EXERCISE AIM: The exercise calls for every entry that follows to be repeated exactly.

(EXTRACTED INFORMATION begins)

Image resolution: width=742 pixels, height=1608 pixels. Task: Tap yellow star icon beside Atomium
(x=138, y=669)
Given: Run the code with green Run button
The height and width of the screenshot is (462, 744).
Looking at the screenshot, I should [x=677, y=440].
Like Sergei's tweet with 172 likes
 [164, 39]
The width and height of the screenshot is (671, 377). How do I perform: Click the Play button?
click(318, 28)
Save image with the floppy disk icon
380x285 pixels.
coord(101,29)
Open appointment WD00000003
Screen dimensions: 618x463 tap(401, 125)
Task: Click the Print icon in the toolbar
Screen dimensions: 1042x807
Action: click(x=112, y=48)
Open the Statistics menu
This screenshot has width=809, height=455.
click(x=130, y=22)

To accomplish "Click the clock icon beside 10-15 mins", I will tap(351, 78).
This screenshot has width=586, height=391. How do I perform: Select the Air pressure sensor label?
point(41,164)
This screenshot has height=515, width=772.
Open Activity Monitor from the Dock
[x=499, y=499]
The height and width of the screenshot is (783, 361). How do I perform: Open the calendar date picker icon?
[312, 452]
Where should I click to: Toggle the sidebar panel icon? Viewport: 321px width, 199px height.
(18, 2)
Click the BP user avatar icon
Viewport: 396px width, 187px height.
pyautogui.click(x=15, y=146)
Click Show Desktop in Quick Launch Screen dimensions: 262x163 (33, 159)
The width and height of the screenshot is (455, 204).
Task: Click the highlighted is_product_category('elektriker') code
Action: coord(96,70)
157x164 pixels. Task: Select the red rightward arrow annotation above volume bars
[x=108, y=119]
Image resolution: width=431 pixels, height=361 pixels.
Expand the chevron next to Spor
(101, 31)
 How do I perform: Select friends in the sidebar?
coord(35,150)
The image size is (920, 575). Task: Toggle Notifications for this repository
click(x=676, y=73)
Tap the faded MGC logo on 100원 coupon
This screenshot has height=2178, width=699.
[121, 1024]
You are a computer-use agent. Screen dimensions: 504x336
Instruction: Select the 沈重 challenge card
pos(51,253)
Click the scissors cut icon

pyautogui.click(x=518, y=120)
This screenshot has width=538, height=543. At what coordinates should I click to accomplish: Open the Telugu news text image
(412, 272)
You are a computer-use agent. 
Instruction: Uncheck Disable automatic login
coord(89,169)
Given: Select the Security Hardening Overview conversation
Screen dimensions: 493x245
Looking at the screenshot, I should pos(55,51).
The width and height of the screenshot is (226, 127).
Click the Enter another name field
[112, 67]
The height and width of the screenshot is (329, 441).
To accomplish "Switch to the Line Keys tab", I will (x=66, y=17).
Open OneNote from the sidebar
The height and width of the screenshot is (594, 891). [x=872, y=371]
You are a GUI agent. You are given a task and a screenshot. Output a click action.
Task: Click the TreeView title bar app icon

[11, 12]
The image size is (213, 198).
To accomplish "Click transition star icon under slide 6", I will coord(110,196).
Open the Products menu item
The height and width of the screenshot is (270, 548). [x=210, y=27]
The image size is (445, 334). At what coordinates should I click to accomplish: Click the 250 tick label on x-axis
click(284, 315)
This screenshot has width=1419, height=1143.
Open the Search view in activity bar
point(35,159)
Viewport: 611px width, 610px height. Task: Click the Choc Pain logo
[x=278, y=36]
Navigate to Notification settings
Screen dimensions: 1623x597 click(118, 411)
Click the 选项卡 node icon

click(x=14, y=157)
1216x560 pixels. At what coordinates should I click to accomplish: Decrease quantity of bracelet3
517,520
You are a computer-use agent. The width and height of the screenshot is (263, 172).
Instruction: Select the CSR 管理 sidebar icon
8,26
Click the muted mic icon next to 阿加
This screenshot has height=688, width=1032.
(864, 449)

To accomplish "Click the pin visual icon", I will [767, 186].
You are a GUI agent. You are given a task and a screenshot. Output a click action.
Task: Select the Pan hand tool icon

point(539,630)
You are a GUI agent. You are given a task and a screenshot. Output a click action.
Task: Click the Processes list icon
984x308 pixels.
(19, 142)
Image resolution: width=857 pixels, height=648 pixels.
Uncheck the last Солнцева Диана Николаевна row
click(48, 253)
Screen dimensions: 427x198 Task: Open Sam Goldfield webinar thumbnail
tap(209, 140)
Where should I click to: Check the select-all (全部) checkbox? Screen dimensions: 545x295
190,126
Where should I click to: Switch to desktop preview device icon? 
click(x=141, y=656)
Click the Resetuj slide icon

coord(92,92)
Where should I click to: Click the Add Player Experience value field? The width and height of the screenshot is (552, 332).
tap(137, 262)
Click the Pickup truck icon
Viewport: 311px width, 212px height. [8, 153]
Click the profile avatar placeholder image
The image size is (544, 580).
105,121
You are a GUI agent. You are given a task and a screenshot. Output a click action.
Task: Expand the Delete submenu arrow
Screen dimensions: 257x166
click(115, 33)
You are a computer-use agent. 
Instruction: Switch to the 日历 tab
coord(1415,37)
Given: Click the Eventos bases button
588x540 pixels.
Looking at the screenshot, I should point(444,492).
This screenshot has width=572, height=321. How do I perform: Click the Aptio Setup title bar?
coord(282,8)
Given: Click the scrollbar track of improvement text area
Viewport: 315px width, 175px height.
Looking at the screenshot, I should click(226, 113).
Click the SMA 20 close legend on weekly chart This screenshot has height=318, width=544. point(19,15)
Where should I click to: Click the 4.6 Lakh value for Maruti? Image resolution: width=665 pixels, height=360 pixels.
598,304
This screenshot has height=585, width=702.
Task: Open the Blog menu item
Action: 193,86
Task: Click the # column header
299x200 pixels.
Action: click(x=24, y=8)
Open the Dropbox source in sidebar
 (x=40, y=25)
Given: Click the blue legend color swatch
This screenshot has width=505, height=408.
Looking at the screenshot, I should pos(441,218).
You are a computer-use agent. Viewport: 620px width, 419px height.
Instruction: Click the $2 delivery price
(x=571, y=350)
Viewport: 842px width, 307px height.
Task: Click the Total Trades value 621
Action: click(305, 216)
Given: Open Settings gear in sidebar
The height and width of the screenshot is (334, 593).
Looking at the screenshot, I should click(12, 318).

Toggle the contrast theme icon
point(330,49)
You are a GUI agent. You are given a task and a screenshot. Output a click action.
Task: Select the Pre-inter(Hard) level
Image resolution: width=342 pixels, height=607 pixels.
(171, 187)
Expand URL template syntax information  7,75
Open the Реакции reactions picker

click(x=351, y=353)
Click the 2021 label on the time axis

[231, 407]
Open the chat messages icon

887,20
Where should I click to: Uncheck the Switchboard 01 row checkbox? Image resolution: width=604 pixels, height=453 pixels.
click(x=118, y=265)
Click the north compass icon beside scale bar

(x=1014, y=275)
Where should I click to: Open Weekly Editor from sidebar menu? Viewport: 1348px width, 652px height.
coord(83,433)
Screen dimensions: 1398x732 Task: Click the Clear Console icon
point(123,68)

(EXTRACTED INFORMATION ends)

ANSWER BELOW:
Image resolution: width=742 pixels, height=1608 pixels. Task: Tap yellow star icon beside Atomium
(x=138, y=669)
Given: Run the code with green Run button
The height and width of the screenshot is (462, 744).
Looking at the screenshot, I should [x=677, y=440].
Like Sergei's tweet with 172 likes
 [164, 39]
The width and height of the screenshot is (671, 377). How do I perform: Click the Play button?
click(318, 28)
Save image with the floppy disk icon
380x285 pixels.
coord(101,29)
Open appointment WD00000003
Screen dimensions: 618x463 tap(401, 125)
Task: Click the Print icon in the toolbar
Screen dimensions: 1042x807
Action: click(x=112, y=48)
Open the Statistics menu
This screenshot has width=809, height=455.
click(x=130, y=22)

To accomplish "Click the clock icon beside 10-15 mins", I will tap(351, 78).
This screenshot has width=586, height=391. How do I perform: Select the Air pressure sensor label?
point(41,164)
This screenshot has height=515, width=772.
Open Activity Monitor from the Dock
[x=499, y=499]
The height and width of the screenshot is (783, 361). How do I perform: Open the calendar date picker icon?
[312, 452]
Where should I click to: Toggle the sidebar panel icon? Viewport: 321px width, 199px height.
(18, 2)
Click the BP user avatar icon
Viewport: 396px width, 187px height.
pyautogui.click(x=15, y=146)
Click Show Desktop in Quick Launch Screen dimensions: 262x163 (33, 159)
The width and height of the screenshot is (455, 204).
Task: Click the highlighted is_product_category('elektriker') code
Action: coord(96,70)
157x164 pixels. Task: Select the red rightward arrow annotation above volume bars
[x=108, y=119]
Image resolution: width=431 pixels, height=361 pixels.
Expand the chevron next to Spor
(101, 31)
 How do I perform: Select friends in the sidebar?
coord(35,150)
The image size is (920, 575). Task: Toggle Notifications for this repository
click(x=676, y=73)
Tap the faded MGC logo on 100원 coupon
This screenshot has height=2178, width=699.
[121, 1024]
You are a computer-use agent. Screen dimensions: 504x336
Instruction: Select the 沈重 challenge card
pos(51,253)
Click the scissors cut icon

pyautogui.click(x=518, y=120)
This screenshot has width=538, height=543. At what coordinates should I click to accomplish: Open the Telugu news text image
(412, 272)
You are a computer-use agent. 
Instruction: Uncheck Disable automatic login
coord(89,169)
Given: Select the Security Hardening Overview conversation
Screen dimensions: 493x245
Looking at the screenshot, I should pos(55,51).
The width and height of the screenshot is (226, 127).
Click the Enter another name field
[112, 67]
The height and width of the screenshot is (329, 441).
To accomplish "Switch to the Line Keys tab", I will (x=66, y=17).
Open OneNote from the sidebar
The height and width of the screenshot is (594, 891). [x=872, y=371]
You are a GUI agent. You are given a task and a screenshot. Output a click action.
Task: Click the TreeView title bar app icon

[11, 12]
The image size is (213, 198).
To accomplish "Click transition star icon under slide 6", I will coord(110,196).
Open the Products menu item
The height and width of the screenshot is (270, 548). [x=210, y=27]
The image size is (445, 334). At what coordinates should I click to accomplish: Click the 250 tick label on x-axis
click(284, 315)
This screenshot has width=1419, height=1143.
Open the Search view in activity bar
point(35,159)
Viewport: 611px width, 610px height. Task: Click the Choc Pain logo
[x=278, y=36]
Navigate to Notification settings
Screen dimensions: 1623x597 click(118, 411)
Click the 选项卡 node icon

click(x=14, y=157)
1216x560 pixels. At what coordinates should I click to accomplish: Decrease quantity of bracelet3
517,520
You are a computer-use agent. The width and height of the screenshot is (263, 172).
Instruction: Select the CSR 管理 sidebar icon
8,26
Click the muted mic icon next to 阿加
This screenshot has height=688, width=1032.
(864, 449)

To accomplish "Click the pin visual icon", I will [767, 186].
You are a GUI agent. You are given a task and a screenshot. Output a click action.
Task: Select the Pan hand tool icon

point(539,630)
You are a GUI agent. You are given a task and a screenshot. Output a click action.
Task: Click the Processes list icon
984x308 pixels.
(19, 142)
Image resolution: width=857 pixels, height=648 pixels.
Uncheck the last Солнцева Диана Николаевна row
click(48, 253)
Screen dimensions: 427x198 Task: Open Sam Goldfield webinar thumbnail
tap(209, 140)
Where should I click to: Check the select-all (全部) checkbox? Screen dimensions: 545x295
190,126
Where should I click to: Switch to desktop preview device icon? 
click(x=141, y=656)
Click the Resetuj slide icon

coord(92,92)
Where should I click to: Click the Add Player Experience value field? The width and height of the screenshot is (552, 332).
tap(137, 262)
Click the Pickup truck icon
Viewport: 311px width, 212px height. [8, 153]
Click the profile avatar placeholder image
The image size is (544, 580).
105,121
You are a GUI agent. You are given a task and a screenshot. Output a click action.
Task: Expand the Delete submenu arrow
Screen dimensions: 257x166
click(115, 33)
You are a computer-use agent. 
Instruction: Switch to the 日历 tab
coord(1415,37)
Given: Click the Eventos bases button
588x540 pixels.
Looking at the screenshot, I should point(444,492).
This screenshot has width=572, height=321. How do I perform: Click the Aptio Setup title bar?
coord(282,8)
Given: Click the scrollbar track of improvement text area
Viewport: 315px width, 175px height.
Looking at the screenshot, I should click(226, 113).
Click the SMA 20 close legend on weekly chart This screenshot has height=318, width=544. point(19,15)
Where should I click to: Click the 4.6 Lakh value for Maruti? Image resolution: width=665 pixels, height=360 pixels.
598,304
This screenshot has height=585, width=702.
Task: Open the Blog menu item
Action: 193,86
Task: Click the # column header
299x200 pixels.
Action: click(x=24, y=8)
Open the Dropbox source in sidebar
 (x=40, y=25)
Given: Click the blue legend color swatch
This screenshot has width=505, height=408.
Looking at the screenshot, I should pos(441,218).
You are a computer-use agent. Viewport: 620px width, 419px height.
Instruction: Click the $2 delivery price
(x=571, y=350)
Viewport: 842px width, 307px height.
Task: Click the Total Trades value 621
Action: click(305, 216)
Given: Open Settings gear in sidebar
The height and width of the screenshot is (334, 593).
Looking at the screenshot, I should click(12, 318).

Toggle the contrast theme icon
point(330,49)
You are a GUI agent. You are given a task and a screenshot. Output a click action.
Task: Select the Pre-inter(Hard) level
Image resolution: width=342 pixels, height=607 pixels.
(171, 187)
Expand URL template syntax information  7,75
Open the Реакции reactions picker

click(x=351, y=353)
Click the 2021 label on the time axis

[231, 407]
Open the chat messages icon

887,20
Where should I click to: Uncheck the Switchboard 01 row checkbox? Image resolution: width=604 pixels, height=453 pixels.
click(x=118, y=265)
Click the north compass icon beside scale bar

(x=1014, y=275)
Where should I click to: Open Weekly Editor from sidebar menu? Viewport: 1348px width, 652px height.
coord(83,433)
Screen dimensions: 1398x732 Task: Click the Clear Console icon
point(123,68)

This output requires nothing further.